Então, ter minha amiga de bits e bytes compartilhando a intimidade da mulher rural que hoje sou foi algo realmente muito estranho. Ela ria quando eu ia andando pela rua e acenava para as pessoas. Arregalava os olhos quando surgiam os abraços apertados nos encontros casuais ou quando parava o carro para uma carona. Se pensou em ter momentos de descanso na rede, coitada, nem numa deitou. Trabalhamos muito, pois estamos organizando uma Conferência Livre de Meio Ambiente e muita coisa ainda precisava ser feita. Conheceu a cidade – a princípio se achou perdida, devido a idas e vindas, mas logo se localizou: na rua do café – a da Igreja -  ou na rua da ONG – a do Banco do Brasil.
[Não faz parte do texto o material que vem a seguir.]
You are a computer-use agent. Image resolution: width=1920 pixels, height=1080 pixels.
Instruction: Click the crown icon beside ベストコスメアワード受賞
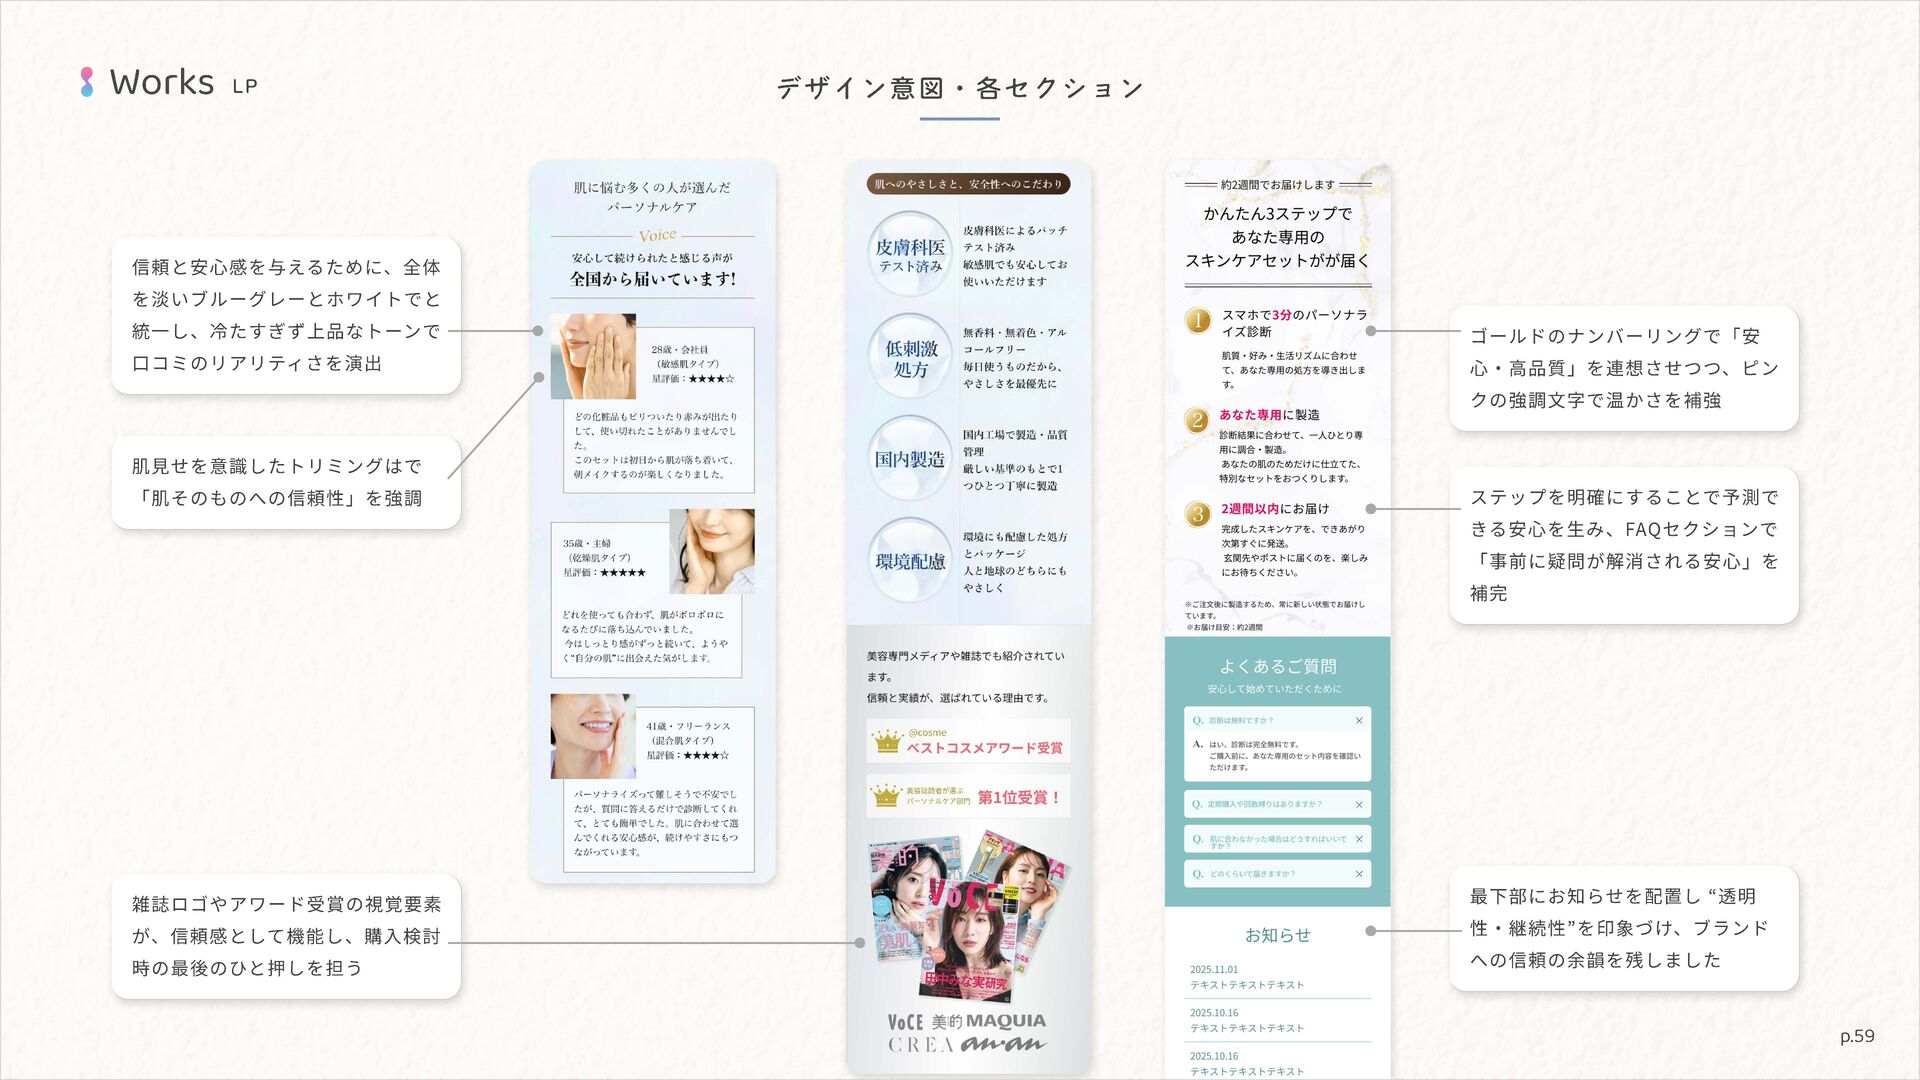(x=887, y=741)
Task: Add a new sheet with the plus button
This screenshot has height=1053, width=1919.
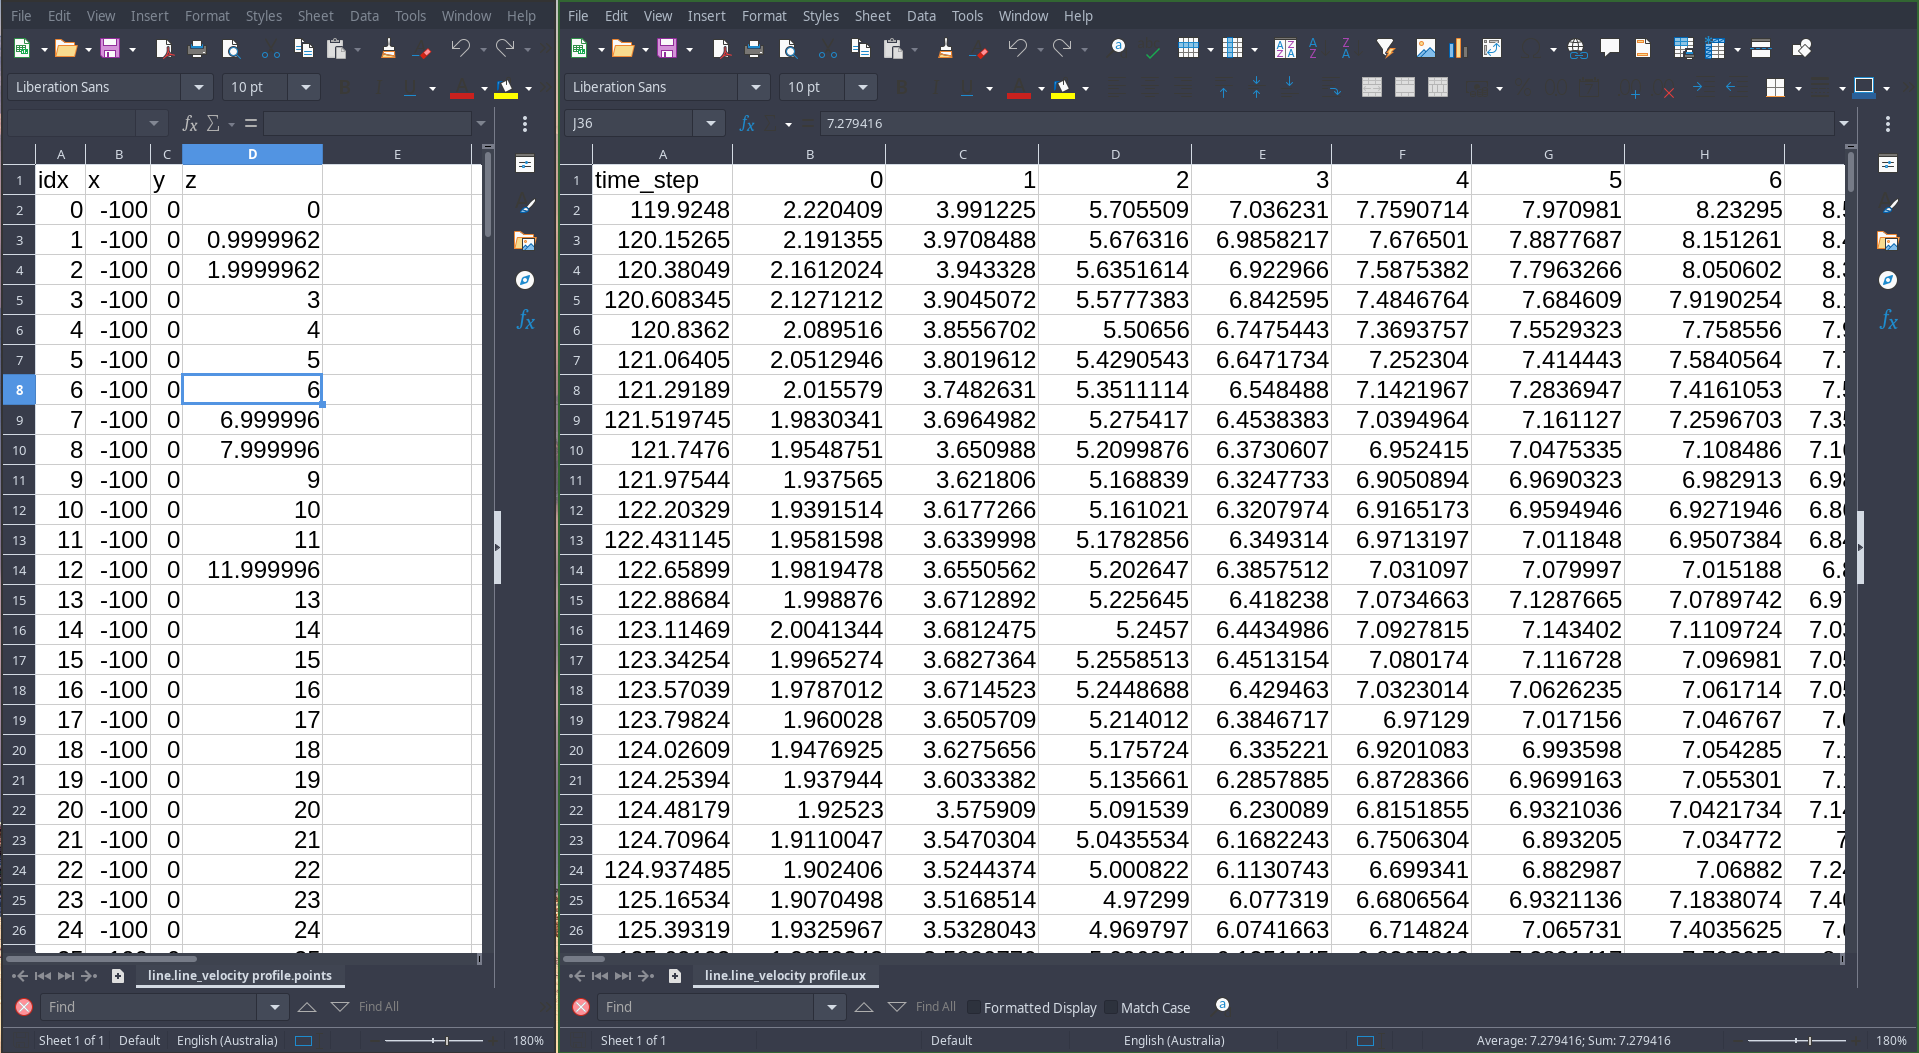Action: [x=675, y=976]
Adorou a forma de comprar na padaria, o almoço em Lúcia, o estúdio do programa de rádio, a reunião - no chão e sobre assentos de papelão – na ONG. Foi comprar umas escovas de dente na farmácia, abriu a carteira, puxou o cartão e disse ao vendedor: Débito, por favor. Aqui, amiga, só em dinheiro ou na anotação na caderneta!! Morreu de rir com a história de um motorista que matou duas vezes uma defunta. Sentiu-se segura numa cidade sem violência, mexeu-se de um lado para outro sem engarrafamento, respirou ar puro sem poluição. Usei, de propósito, o significante ‘sem’, para reforçar a ideia de que muitas vezes o menos é o mais e em Lagoa dos Gatos não podemos perder o foco nos seus maiores tesouros: sua gente e suas belezas naturais. Defendo, com veemência, que devemos construir um desenvolvimento sustentável, respeitando a cultura de seu povo e o meio ambiente, apesar de já ter ouvido de algumas pessoas – esclarecidas, até – que isso não é do interesse da população. Muitas vezes, só se dá valor quando se perde.
Claro que minha amiga olhou de lado para aquela que me tornei, tentando captar o que se passava em minha alma. No final, o veredicto: desde aquela época você já sonhava com uma vida assim. Ficamos felizes.
Assim que chegou a Recife, pegou um engarrafamento enorme e me mandou uma mensagem pelo celular: Quero morar em Lagoa dos Gatos.

Triste pelo transtorno, pensei: na verdade, nossa vida é feita de escolhas. Escolhi a terrinha santa!!!!!!!!!!!!!!





Um comentário:

Louise Anne Vieira de Menezes disse...

Patrícia:
É emocionante ler o que você escreve e imaginar as experiências fantásticas que você vivencia.